Monday, Nov. 09, 1959

The Dragon's Breath

As the winter snow began drifting down on the Chinese troops camped arrogantly on the bleak slopes of Indian Kashmir, all India suddenly became aware that Red China was not simply guilty of "overenthusiastic pursuit of Tibetan refugees" (as one Indian official had first surmised), but was embarked on a systematic quarrel with India, and not particularly keen for negotiation. The prospect loomed that Red China wanted a test of strength with its No. 1 rival in Asia.

Noisy Uproar. Indians, who had long dismissed such notions as cold war fantasies, were alarmed, and never had they been so outspoken over the see-no-evil policies of Jawaharlal Nehru. Socialists marched on the Prime Minister's residence to demand stronger action, and the All-India Students' Congress called for mass demonstrations this week to mark "Throw Back the Aggressors Day"; other youths sought volunteers to man a "Himalayan Border Defense Organization." In London, Indian students inquired about returning home for military conscription. Even many Indian Communists were openly criticizing China's troublemaking.

As Nehru's 70th birthday neared, the Prime Minister found his own tame neutralist policies blamed for much of the trouble, and for India's unpreparedness to meet it. NEW WAVE or ANGER WITH MR. NEHRU, headlined the Ambala Tribune. "The Prime Minister is on trial," reported Bombay's Free Press Journal, as angry readers' letters piled high on editors' desks. Millions now knew that the Prime Minister had for years shrugged off Chinese incursions into faraway Ladakh, Kashmir's northeast tip, had even let China cut a road through the district in 1957 without a challenge. Not until last week, when a trickle of troops moved in by air, did India even maintain army forces in the frontier area--and then only after the Chinese had shot up an Indian police patrol.

Chinese forces, heavily armed and with communication lines back into China, sat last week 40 miles inside territory that India has always considered its own, although Chinese maps have long claimed it for Peking. It seemed clear that Red China was out to formalize this "cartographic aggression" by annexing a 6,000-square-mile piece of mountainous Ladakh.
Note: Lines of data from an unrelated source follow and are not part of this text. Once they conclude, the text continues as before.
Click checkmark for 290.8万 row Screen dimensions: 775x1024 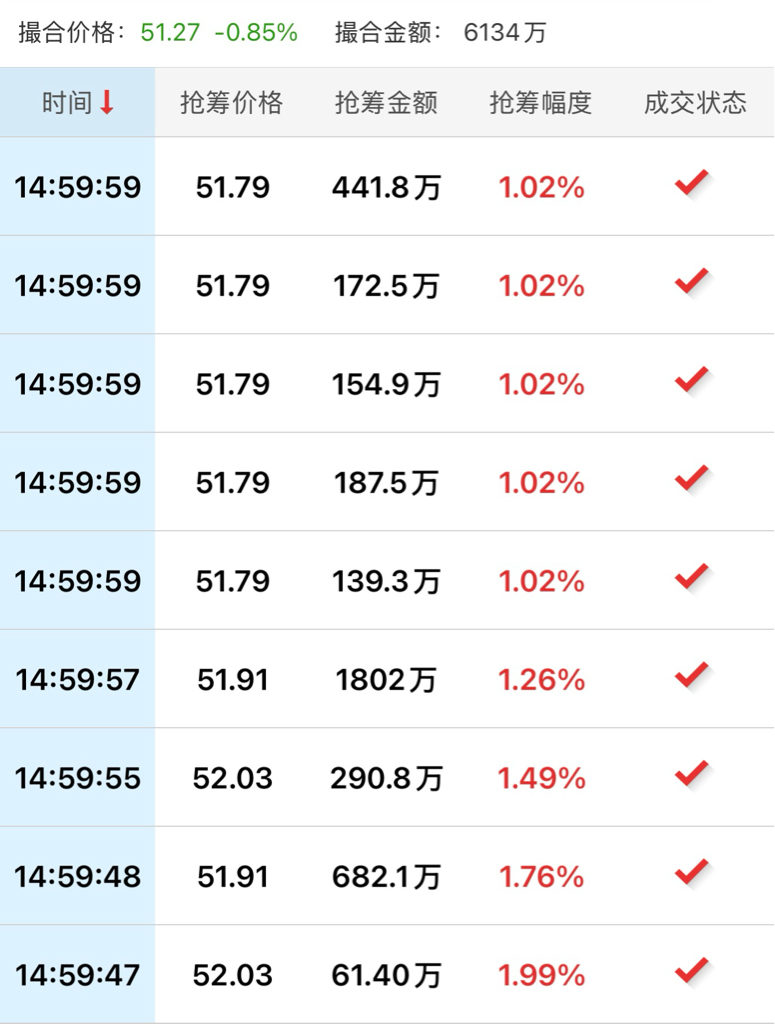(691, 774)
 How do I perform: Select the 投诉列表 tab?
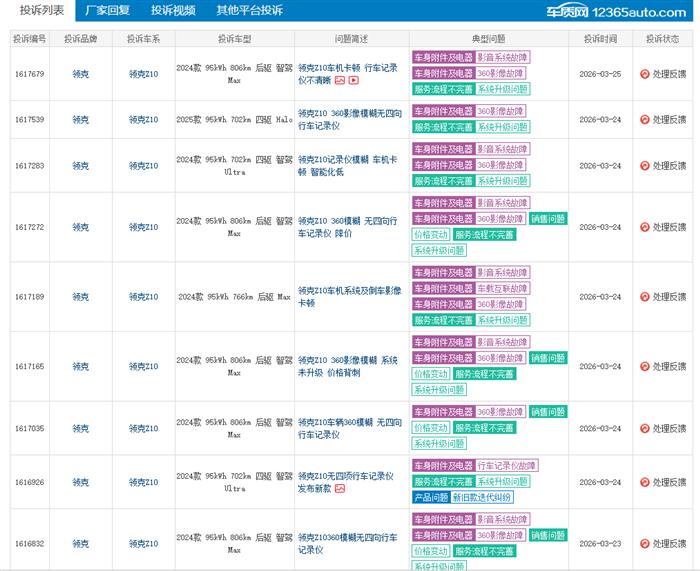(x=41, y=11)
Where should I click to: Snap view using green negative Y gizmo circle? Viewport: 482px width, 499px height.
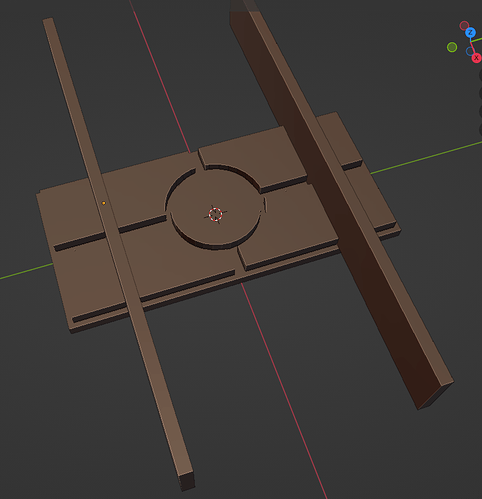coord(452,47)
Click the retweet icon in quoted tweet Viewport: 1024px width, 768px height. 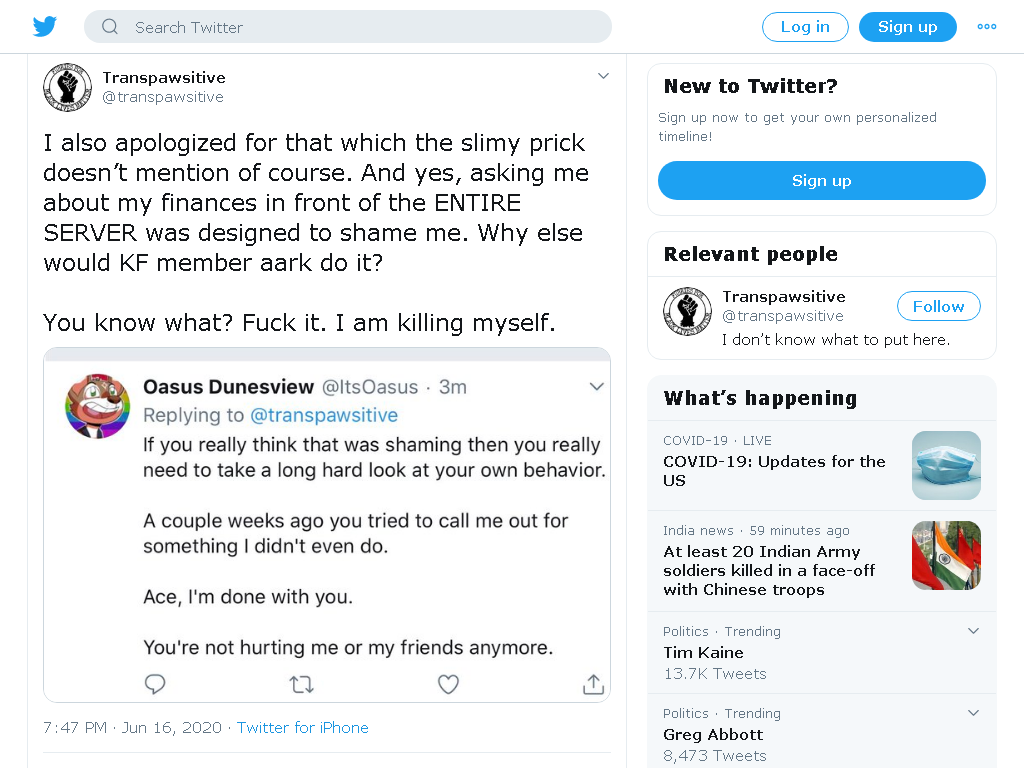click(x=301, y=684)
Something for Nothing. To New Delhi's notes of protest, Red China filed counterblasts charging India itself with "provocations" and "border violations," asserting: "Frontier guards of the Chinese People's Liberation Army have all along been stationed in this entire area." Otherwise, asked Peking righteously, "How is it thinkable that China could have built a highway through this region?" The fact that the Chinese suffered few casualties in the latest skirmishes, said Peking, "exactly proves that the Chinese side was on the defensive. Anybody with a little knowledge of military affairs knows that."

Then, with bland audacity, Red China's latest note hinted at a weird bargain: if India would give up a portion of Kashmir around Ladakh, China might stop its border pressure in India's Northeast Frontier Agency, a region lying 850 miles farther to the east between India and Tibet, whose frontier was settled 45 years ago when the so-called McMahon Line was defined. "If Indian troops may cross at will the traditional and customary Sino-Indian boundary in [Ladakh] for so-called patrolling, then Chinese troops would have all the more reason to come to the area south of the so-called McMahon Line for patrolling,"warned Peking.

The pattern was becoming too clear: a nibble here, a nibble there--with occasional blandishments to confuse and perhaps mollify the Indians.

Seeking Trouble? What was Red China up to? Western specialists in Hong Kong had originally conjectured the continuing Chinese difficulties in Tibet explained its action. The rebellion could not be crushed until Tibetan hope for outside help was extinguished. Ergo, India, which had given asylum to the Dalai Lama and to 13,000 Tibetan refugees, must be shown up as unwilling or unable to help.

But this hypothesis seemed inadequate to explain Peking's increasingly reckless disregard for Indian opinion, Asian good will, or Khrushchev's caution. Red China seemed spoiling for a fight--almost as if determined to convict Nehru's India as pliable and easily frightened, or else compel it to abandon its prestigious posture as the great uncommitted neutralist power in Asia.

Would India fight to protect its northern borders? For the first time, the word "war" was on many lips. Some Indian editors were urging a military defense pact with Pakistan, and there were even suggestions that it was time to accept help from other non-Communist countries. On the northern borders, all frontier posts were transferred from the police to the Indian army, now commanded by Lieut. General K. S. Thimayya, who won the world's admiration in the days of the Korean armistice, when, despite Nehru's displeasure, he scrupulously directed the screening of captured Chinese and North Korean Communist soldiers, during which 21,814 of them refused to go home.

At week's end Nehru himself was beginning to talk tougher. Thousands cheered as he told a Congress Party rally that, though Red China is full of "the arrogance of might," India will not be intimidated. "China may be a big country, but India is not small," said Nehru. "We are not afraid. We are not weak."